The first crows I saw — a group of nine — were foraging in the woods by the lagoon. Two of them were tearing up a hornet nest. (I’ll post about that later.) They took off when they saw me, heading east and out of the Park.

The next group of crows was only five in number, but they were making lots of noise when I encountered them in the woods along Austin. At first I figured they might be looking for hornet nests — they were in the same trees where I found the nests in this blog post. But they just landed in the trees, took off again, circled over the golf course, then returned to the same trees — calling constantly. The second time they landed it was obvious that they weren’t just calling — they were calling at something. It seemed that they might be “mobbing” a hawk, so I scanned the trees with my binoculars. I thought I might find a Red-tailed or Cooper’s Hawk, which are common in the Park. Instead, this is what I saw:

Great Horned Owl, Columbus Park, Chicago, Illinois, November 24, 2009.
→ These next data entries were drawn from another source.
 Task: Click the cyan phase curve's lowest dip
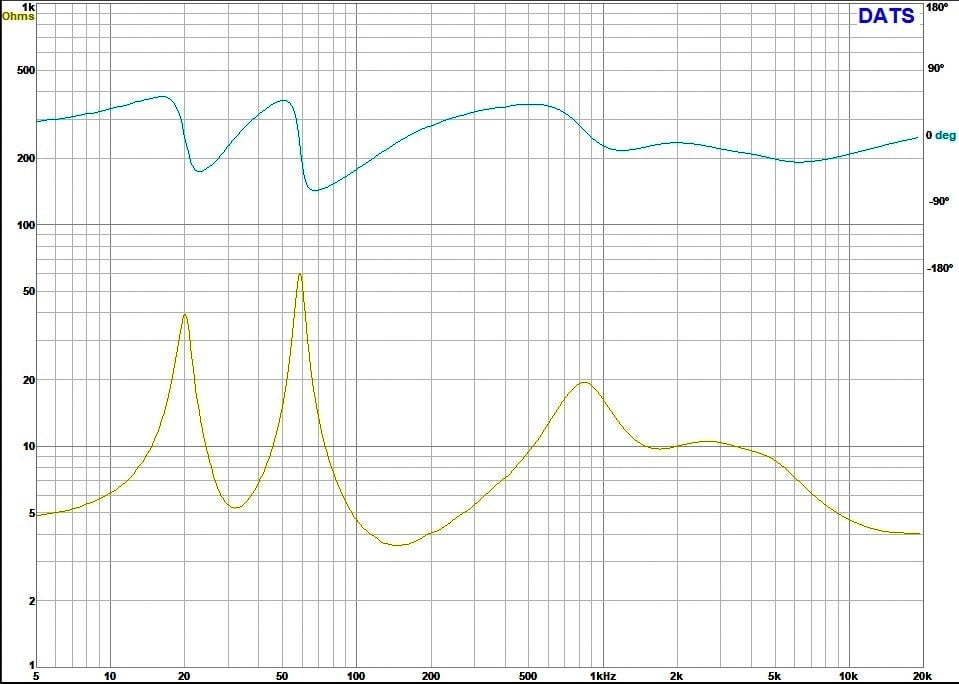[x=313, y=190]
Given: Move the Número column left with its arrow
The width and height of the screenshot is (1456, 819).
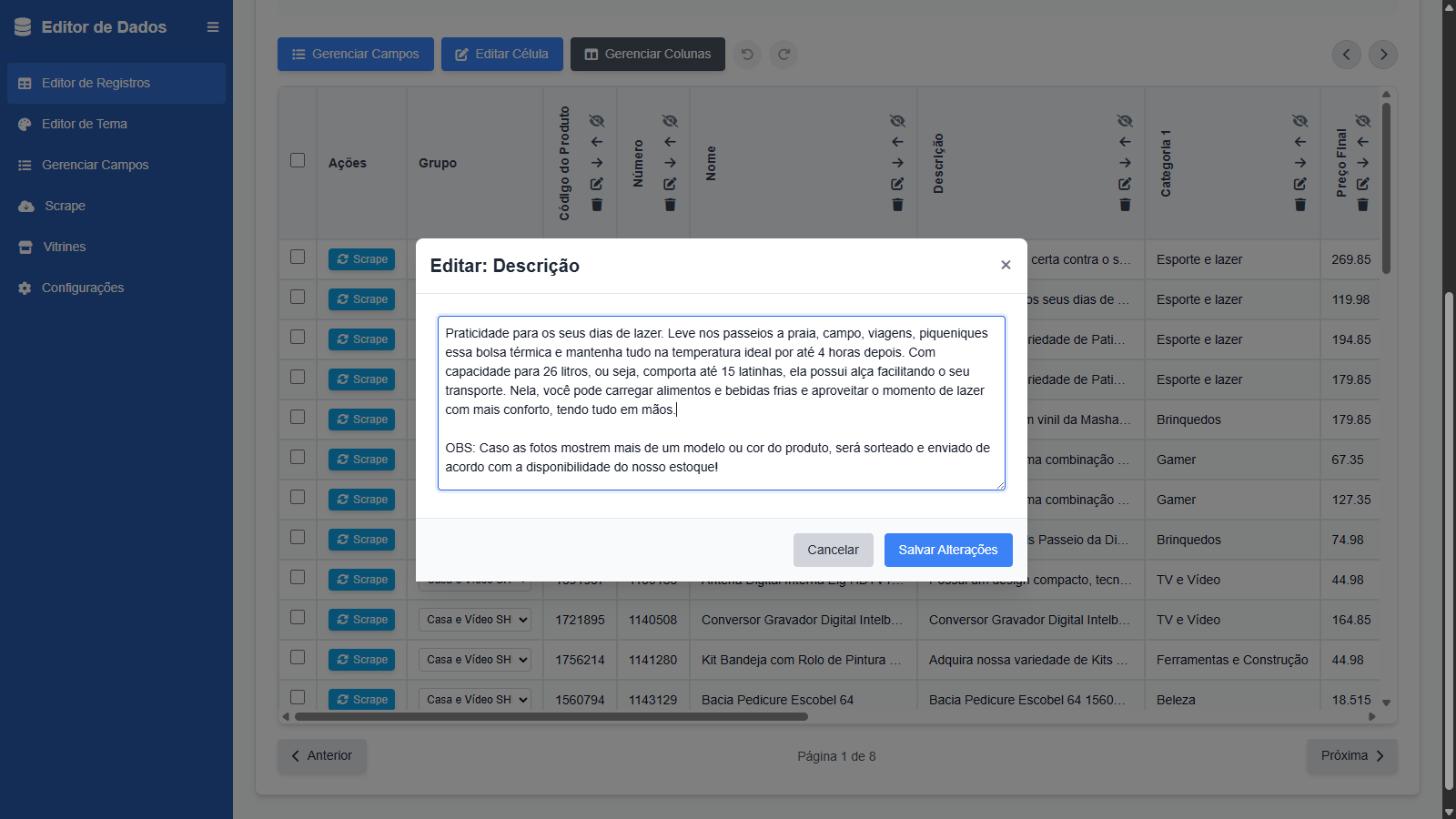Looking at the screenshot, I should [x=670, y=142].
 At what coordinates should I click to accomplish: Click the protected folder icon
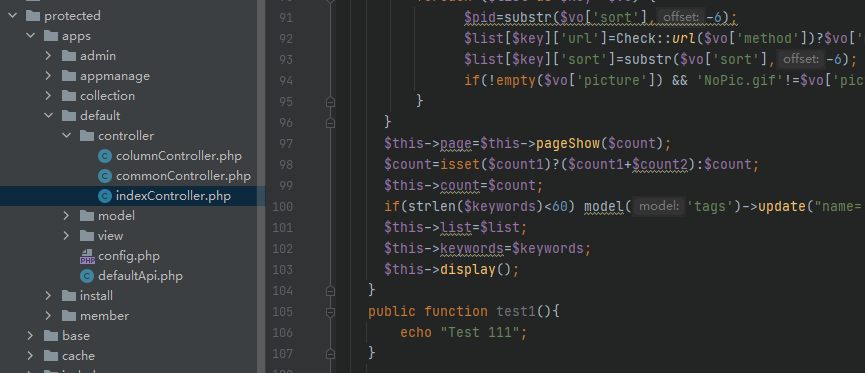[33, 16]
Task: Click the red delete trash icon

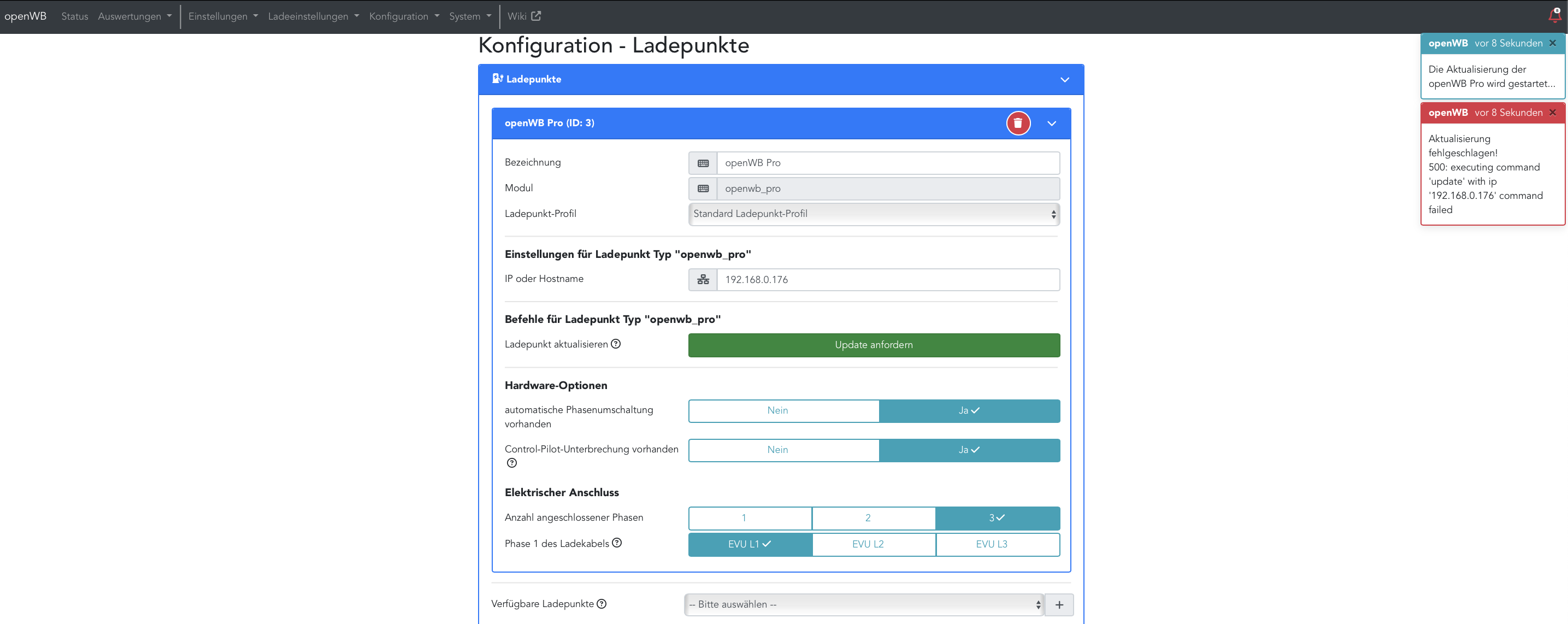Action: tap(1018, 123)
The crows had located a Great Horned Owl -- the first owl I had ever seen in Columbus Park.

The Great Horned Owl was the very first owl I had ever seen in Columbus Park! A few minutes earlier I had walked right under that tree, scanning the surrounding tree tops as I went, but I had completely missed the owl. Good thing the crows helped me out — the owl was sleeping away the day in a White Oak tree. Oaks hold their leaves longer than the other trees in Columbus Park, and the leaves helped hide the owl from view.
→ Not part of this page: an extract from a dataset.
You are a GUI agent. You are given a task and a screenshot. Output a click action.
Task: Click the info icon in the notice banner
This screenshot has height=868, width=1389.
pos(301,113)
I walked a little closer, taking photos as I went. I got within about 75 feet and took this shot:

Great Horned Owl, Columbus Park, Chicago, Illinois, November 24, 2009.

This closer view shows the owl's tufts of feathers, which look like horns to some. It also shows the white neck band, which helps distinguish Great Horned Owls from other species with horn-like tufts.

After a few more photos, I backed away. The crows had left, and I decided to do the same. Time to let the owl get back to sleep.